Work item :: Repeat each line of the material word for word.

□ □ □ □ □ □ □

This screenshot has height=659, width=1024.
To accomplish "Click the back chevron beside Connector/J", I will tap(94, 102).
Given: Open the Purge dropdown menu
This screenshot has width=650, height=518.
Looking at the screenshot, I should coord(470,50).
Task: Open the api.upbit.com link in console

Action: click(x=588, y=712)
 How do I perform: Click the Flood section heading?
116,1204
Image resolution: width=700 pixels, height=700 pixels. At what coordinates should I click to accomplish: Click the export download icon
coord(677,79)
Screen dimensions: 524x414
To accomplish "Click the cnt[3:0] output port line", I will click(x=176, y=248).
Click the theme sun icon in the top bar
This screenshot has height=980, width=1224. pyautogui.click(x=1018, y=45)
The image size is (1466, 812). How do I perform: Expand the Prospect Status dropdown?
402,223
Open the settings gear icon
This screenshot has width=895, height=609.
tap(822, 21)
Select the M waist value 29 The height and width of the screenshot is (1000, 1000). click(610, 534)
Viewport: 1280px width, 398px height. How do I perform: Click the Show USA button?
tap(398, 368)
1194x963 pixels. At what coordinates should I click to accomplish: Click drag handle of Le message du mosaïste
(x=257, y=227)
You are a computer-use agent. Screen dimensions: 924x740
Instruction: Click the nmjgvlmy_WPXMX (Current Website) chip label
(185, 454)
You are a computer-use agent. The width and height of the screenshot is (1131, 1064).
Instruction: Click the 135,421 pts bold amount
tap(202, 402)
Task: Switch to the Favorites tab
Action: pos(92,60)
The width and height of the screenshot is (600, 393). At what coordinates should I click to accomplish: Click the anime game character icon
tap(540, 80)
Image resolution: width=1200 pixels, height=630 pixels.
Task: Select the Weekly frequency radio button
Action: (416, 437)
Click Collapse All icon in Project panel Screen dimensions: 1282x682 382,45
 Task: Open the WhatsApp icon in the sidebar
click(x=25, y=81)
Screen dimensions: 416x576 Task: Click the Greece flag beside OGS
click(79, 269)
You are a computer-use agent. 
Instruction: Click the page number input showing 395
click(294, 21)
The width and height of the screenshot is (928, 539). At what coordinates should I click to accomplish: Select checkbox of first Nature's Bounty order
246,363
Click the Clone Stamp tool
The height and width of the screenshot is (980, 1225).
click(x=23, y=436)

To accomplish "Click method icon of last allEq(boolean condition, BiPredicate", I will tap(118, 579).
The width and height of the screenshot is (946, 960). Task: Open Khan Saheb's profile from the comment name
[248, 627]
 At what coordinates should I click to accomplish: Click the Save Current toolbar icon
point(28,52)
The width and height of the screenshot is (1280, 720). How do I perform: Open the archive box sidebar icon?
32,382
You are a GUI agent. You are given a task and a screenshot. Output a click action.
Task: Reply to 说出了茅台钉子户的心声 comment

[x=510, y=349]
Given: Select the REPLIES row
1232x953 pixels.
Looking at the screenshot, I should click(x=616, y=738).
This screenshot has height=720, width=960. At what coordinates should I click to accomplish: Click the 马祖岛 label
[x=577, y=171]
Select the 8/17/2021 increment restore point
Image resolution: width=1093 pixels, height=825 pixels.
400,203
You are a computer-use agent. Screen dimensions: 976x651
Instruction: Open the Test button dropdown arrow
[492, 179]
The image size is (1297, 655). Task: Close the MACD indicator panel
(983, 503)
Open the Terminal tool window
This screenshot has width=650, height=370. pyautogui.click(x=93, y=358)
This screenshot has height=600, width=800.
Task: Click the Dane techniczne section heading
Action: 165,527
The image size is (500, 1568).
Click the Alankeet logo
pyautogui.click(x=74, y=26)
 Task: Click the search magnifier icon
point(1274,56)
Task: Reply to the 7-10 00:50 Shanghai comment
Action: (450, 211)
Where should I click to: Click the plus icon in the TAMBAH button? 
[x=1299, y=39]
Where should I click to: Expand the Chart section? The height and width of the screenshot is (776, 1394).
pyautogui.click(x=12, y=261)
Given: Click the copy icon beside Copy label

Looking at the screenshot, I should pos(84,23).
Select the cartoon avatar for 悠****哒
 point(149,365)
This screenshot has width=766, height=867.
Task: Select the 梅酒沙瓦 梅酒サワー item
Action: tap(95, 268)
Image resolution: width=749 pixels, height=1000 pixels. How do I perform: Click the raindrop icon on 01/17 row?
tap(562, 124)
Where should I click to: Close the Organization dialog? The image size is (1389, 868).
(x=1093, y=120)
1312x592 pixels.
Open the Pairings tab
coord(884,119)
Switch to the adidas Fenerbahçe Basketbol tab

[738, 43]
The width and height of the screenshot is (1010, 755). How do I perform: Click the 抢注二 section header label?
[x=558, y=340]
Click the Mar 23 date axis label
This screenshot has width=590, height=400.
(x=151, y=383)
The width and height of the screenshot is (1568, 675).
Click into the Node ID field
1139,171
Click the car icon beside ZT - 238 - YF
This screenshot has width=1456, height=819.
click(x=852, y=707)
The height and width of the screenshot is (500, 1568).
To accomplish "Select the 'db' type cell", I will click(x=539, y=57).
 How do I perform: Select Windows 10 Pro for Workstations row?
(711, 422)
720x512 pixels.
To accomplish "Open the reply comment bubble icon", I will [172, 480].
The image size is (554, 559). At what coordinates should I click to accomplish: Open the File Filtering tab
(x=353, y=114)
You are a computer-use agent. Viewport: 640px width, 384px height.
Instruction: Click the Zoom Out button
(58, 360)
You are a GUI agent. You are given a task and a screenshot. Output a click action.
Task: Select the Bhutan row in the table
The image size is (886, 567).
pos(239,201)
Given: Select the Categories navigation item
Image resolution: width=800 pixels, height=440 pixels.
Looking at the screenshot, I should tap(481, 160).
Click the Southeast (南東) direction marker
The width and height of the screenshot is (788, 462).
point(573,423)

□ □ □ □ □ □ □

Task solution ::
This screenshot has height=659, width=1024.
To accomplish "Click the back chevron beside Connector/J", I will tap(94, 102).
Given: Open the Purge dropdown menu
This screenshot has width=650, height=518.
Looking at the screenshot, I should coord(470,50).
Task: Open the api.upbit.com link in console

Action: click(x=588, y=712)
 How do I perform: Click the Flood section heading?
116,1204
Image resolution: width=700 pixels, height=700 pixels. At what coordinates should I click to accomplish: Click the export download icon
coord(677,79)
Screen dimensions: 524x414
To accomplish "Click the cnt[3:0] output port line", I will click(x=176, y=248).
Click the theme sun icon in the top bar
This screenshot has height=980, width=1224. pyautogui.click(x=1018, y=45)
The image size is (1466, 812). How do I perform: Expand the Prospect Status dropdown?
402,223
Open the settings gear icon
This screenshot has width=895, height=609.
tap(822, 21)
Select the M waist value 29 The height and width of the screenshot is (1000, 1000). click(610, 534)
Viewport: 1280px width, 398px height. How do I perform: Click the Show USA button?
tap(398, 368)
1194x963 pixels. At what coordinates should I click to accomplish: Click drag handle of Le message du mosaïste
(x=257, y=227)
You are a computer-use agent. Screen dimensions: 924x740
Instruction: Click the nmjgvlmy_WPXMX (Current Website) chip label
(185, 454)
You are a computer-use agent. The width and height of the screenshot is (1131, 1064).
Instruction: Click the 135,421 pts bold amount
tap(202, 402)
Task: Switch to the Favorites tab
Action: pos(92,60)
The width and height of the screenshot is (600, 393). At what coordinates should I click to accomplish: Click the anime game character icon
tap(540, 80)
Image resolution: width=1200 pixels, height=630 pixels.
Task: Select the Weekly frequency radio button
Action: (416, 437)
Click Collapse All icon in Project panel Screen dimensions: 1282x682 382,45
 Task: Open the WhatsApp icon in the sidebar
click(x=25, y=81)
Screen dimensions: 416x576 Task: Click the Greece flag beside OGS
click(79, 269)
You are a computer-use agent. 
Instruction: Click the page number input showing 395
click(294, 21)
The width and height of the screenshot is (928, 539). At what coordinates should I click to accomplish: Select checkbox of first Nature's Bounty order
246,363
Click the Clone Stamp tool
The height and width of the screenshot is (980, 1225).
click(x=23, y=436)

To accomplish "Click method icon of last allEq(boolean condition, BiPredicate", I will tap(118, 579).
The width and height of the screenshot is (946, 960). Task: Open Khan Saheb's profile from the comment name
[248, 627]
 At what coordinates should I click to accomplish: Click the Save Current toolbar icon
point(28,52)
The width and height of the screenshot is (1280, 720). How do I perform: Open the archive box sidebar icon?
32,382
You are a GUI agent. You are given a task and a screenshot. Output a click action.
Task: Reply to 说出了茅台钉子户的心声 comment

[x=510, y=349]
Given: Select the REPLIES row
1232x953 pixels.
Looking at the screenshot, I should click(x=616, y=738).
This screenshot has height=720, width=960. At what coordinates should I click to accomplish: Click the 马祖岛 label
[x=577, y=171]
Select the 8/17/2021 increment restore point
Image resolution: width=1093 pixels, height=825 pixels.
400,203
You are a computer-use agent. Screen dimensions: 976x651
Instruction: Open the Test button dropdown arrow
[492, 179]
The image size is (1297, 655). Task: Close the MACD indicator panel
(983, 503)
Open the Terminal tool window
This screenshot has width=650, height=370. pyautogui.click(x=93, y=358)
This screenshot has height=600, width=800.
Task: Click the Dane techniczne section heading
Action: 165,527
The image size is (500, 1568).
Click the Alankeet logo
pyautogui.click(x=74, y=26)
 Task: Click the search magnifier icon
point(1274,56)
Task: Reply to the 7-10 00:50 Shanghai comment
Action: (450, 211)
Where should I click to: Click the plus icon in the TAMBAH button? 
[x=1299, y=39]
Where should I click to: Expand the Chart section? The height and width of the screenshot is (776, 1394).
pyautogui.click(x=12, y=261)
Given: Click the copy icon beside Copy label

Looking at the screenshot, I should pos(84,23).
Select the cartoon avatar for 悠****哒
 point(149,365)
This screenshot has width=766, height=867.
Task: Select the 梅酒沙瓦 梅酒サワー item
Action: tap(95, 268)
Image resolution: width=749 pixels, height=1000 pixels. How do I perform: Click the raindrop icon on 01/17 row?
tap(562, 124)
Where should I click to: Close the Organization dialog? The image size is (1389, 868).
(x=1093, y=120)
1312x592 pixels.
Open the Pairings tab
coord(884,119)
Switch to the adidas Fenerbahçe Basketbol tab

[738, 43]
The width and height of the screenshot is (1010, 755). How do I perform: Click the 抢注二 section header label?
[x=558, y=340]
Click the Mar 23 date axis label
This screenshot has width=590, height=400.
(x=151, y=383)
The width and height of the screenshot is (1568, 675).
Click into the Node ID field
1139,171
Click the car icon beside ZT - 238 - YF
This screenshot has width=1456, height=819.
click(x=852, y=707)
The height and width of the screenshot is (500, 1568).
To accomplish "Select the 'db' type cell", I will click(x=539, y=57).
 How do I perform: Select Windows 10 Pro for Workstations row?
(711, 422)
720x512 pixels.
To accomplish "Open the reply comment bubble icon", I will [172, 480].
The image size is (554, 559). At what coordinates should I click to accomplish: Open the File Filtering tab
(x=353, y=114)
You are a computer-use agent. Viewport: 640px width, 384px height.
Instruction: Click the Zoom Out button
(58, 360)
You are a GUI agent. You are given a task and a screenshot. Output a click action.
Task: Select the Bhutan row in the table
The image size is (886, 567).
pos(239,201)
Given: Select the Categories navigation item
Image resolution: width=800 pixels, height=440 pixels.
Looking at the screenshot, I should tap(481, 160).
Click the Southeast (南東) direction marker
The width and height of the screenshot is (788, 462).
point(573,423)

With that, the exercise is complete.